Pero la razón última, y más importante, es también la más pragmática: cuando comencé a escribir, no tenía claro más que a quién quería dedicar la primera entrada. Difícilmente podría comunicarte mis intenciones cuando yo mismo las desconocía. Si la única información útil que contiene un prólogo es precisamente constreñir el marco mental del lector, orientando su interpretación para que coincida —dentro de lo posible— con las intenciones del autor, el prólogo que pudiera haber escrito hubiese sido, por fuerza, inútil. Asimismo como anarquista empedernido estoy en contra de cualquier limitación impuesta, sobre todo si es innecesaria. Libre soy para escribir sobre y como me apetezca. Libre eres para malinterpretarlo como quieras.

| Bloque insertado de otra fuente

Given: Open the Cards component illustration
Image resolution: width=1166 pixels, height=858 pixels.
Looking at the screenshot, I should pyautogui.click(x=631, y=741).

Hasta aquí el porqué de este prólogo descolocado (o prólogo al prólogo). Demos comienzo al segundo acto.


Image hosted by Photobucket.com

Bertrand Russell, en su breve ensayo "Conocimiento inútil", cuenta cómo hacer más dulces los melocotones:

"Curious learning not only makes unpleasant things less pleasant, but also makes pleasant things more pleasant. I have enjoyed peaches and apricots more since I have known that they were first cultivated in China in the early days of the Han dynasty; that Chinese hostages held by the great King Kanisaka introduced them into India, whence they spread to Persia, reaching the Roman Empire in the first century of our era; that the word "apricot" is derived from the same Latin source as the word "precocious" because the apricot ripens early; and that the A as the beginning was added by mistake , owing to a false etymology. All this makes the fruit taste much sweeter."

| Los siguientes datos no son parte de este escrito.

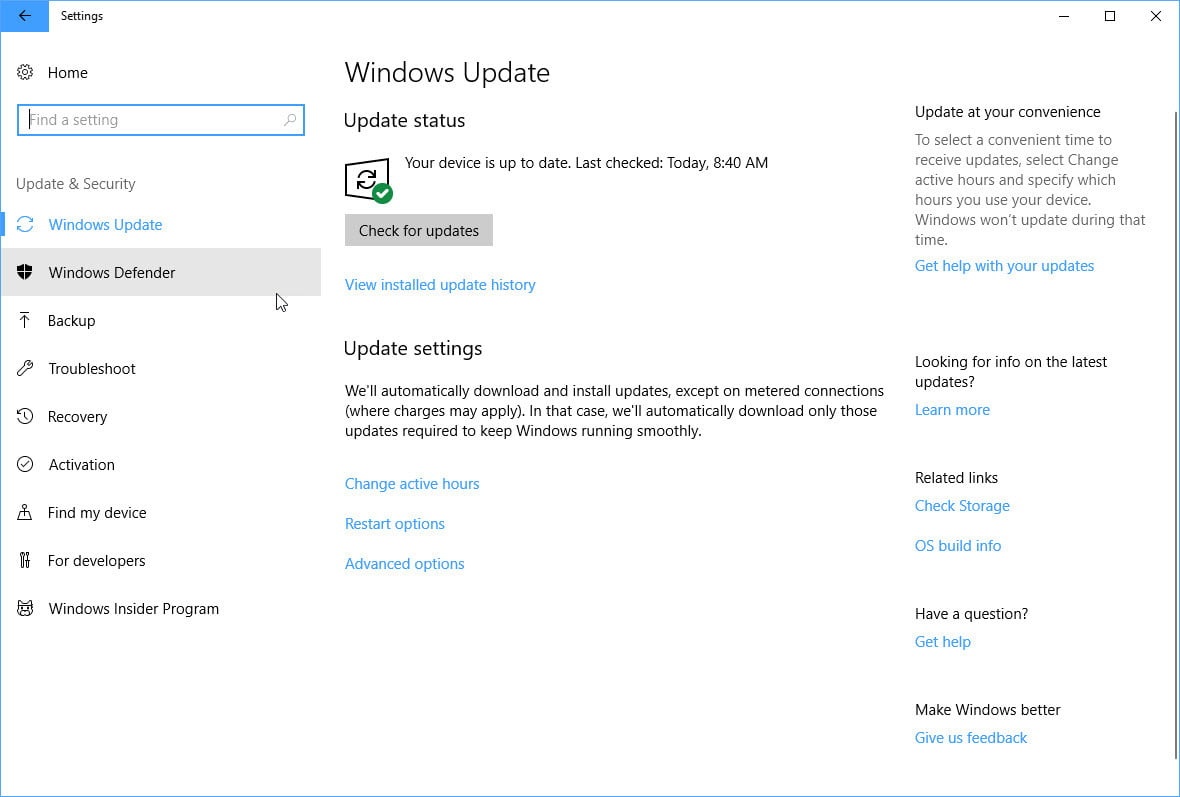1180x797 pixels.
Task: Open View installed update history link
Action: pos(440,285)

"El conocimiento curioso no sólo hace menos placentero lo desagradable, también hace más placentero lo agradable. Disfruto más de los melocotones y albaricoques desde que sé que fueron cultivados en China en los primeros días de la dinastía Han; que los rehenes chinos capturados por el gran rey Kanisaka los introdujeron en la India, desde donde se extendieron a Persia, alcanzando el Imperio Romano en el primer siglo de nuestra era; que la palabra "apricot" (albaricoque) se deriva de la misma familia que la latina "precoz" porque el albaricoque madura temprano; y que la A inicial fue añadida por error, debido a una falsa etimología. Todo esto hace que la fruta sepa más dulce."

Russell tiene razón. Apreciamos más lo que nos gusta cuanto más conocemos. Por un lado las historias añaden un toque de color, un poco de magia al prosaico melocotón de cada día. Por otro el aura (todo aquello que rodea a la obra: comentarios, interpretaciones; circunstancias en suma) es parte fundamental del disfrute. Esto es lo que yo quería ofrecerte: un azucarillo de magia que endulce tu experiencia.

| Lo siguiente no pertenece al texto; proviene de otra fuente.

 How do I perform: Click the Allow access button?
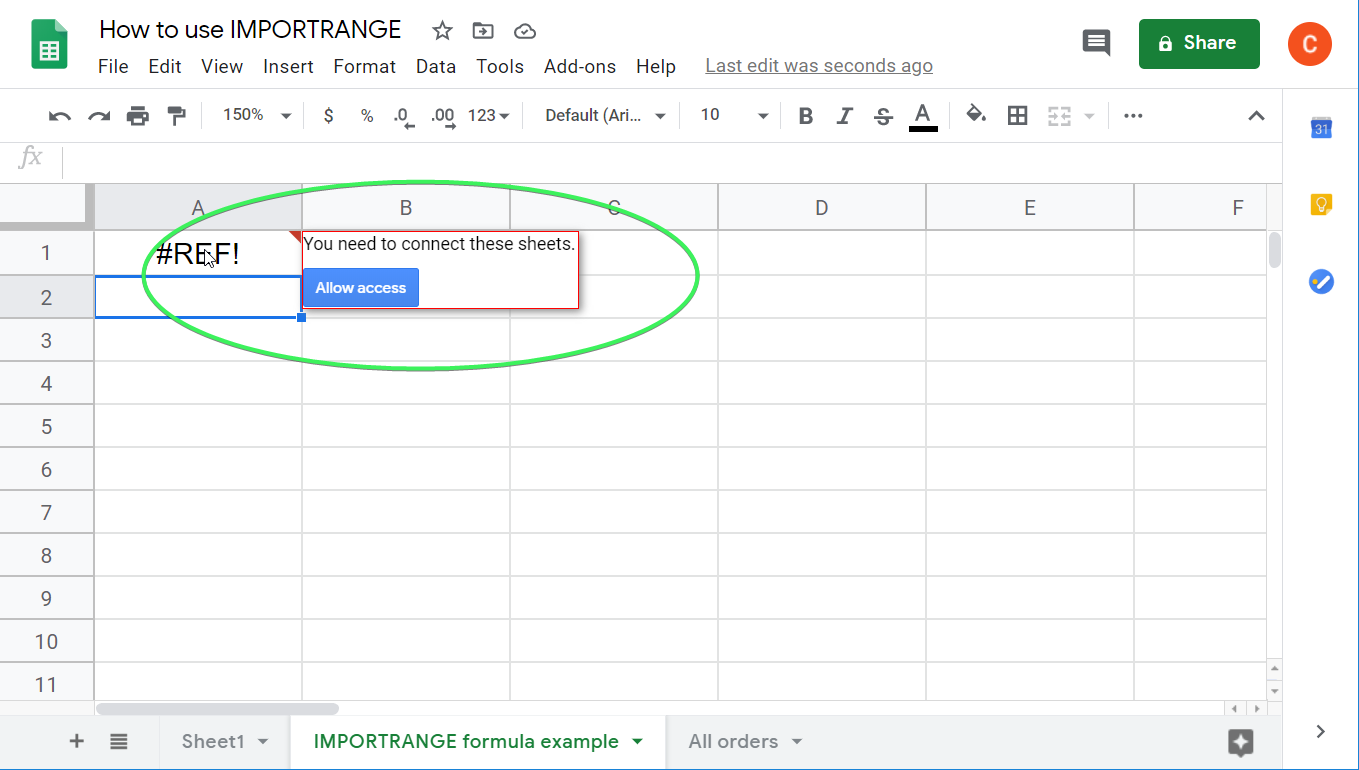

Siendo ésta mi idea principal, una segunda intención vino a matizar mis objetivos: ayudar al que se comienza, al que todavía se encuentra fuera del círculo viéndose incapaz de romper su barrera de exclusividad —qué difícil es a veces penetrar en ciertas partes de la Cultura "sólo para iniciados"—. Así intento sugerir puertas, túneles y pasadizos para entrar en el laberinto; indicaciones para perderse e hilos de Ariadna para encontrarse. Y, ya de paso, procuro acercarte a la música paradójicamente más lejana, que es la de nuestro tiempo. Que sean largos y fructíferos tus extravíos y saluda al minotauro de mi parte; pobre Asterión, pasa demasiado tiempo solo.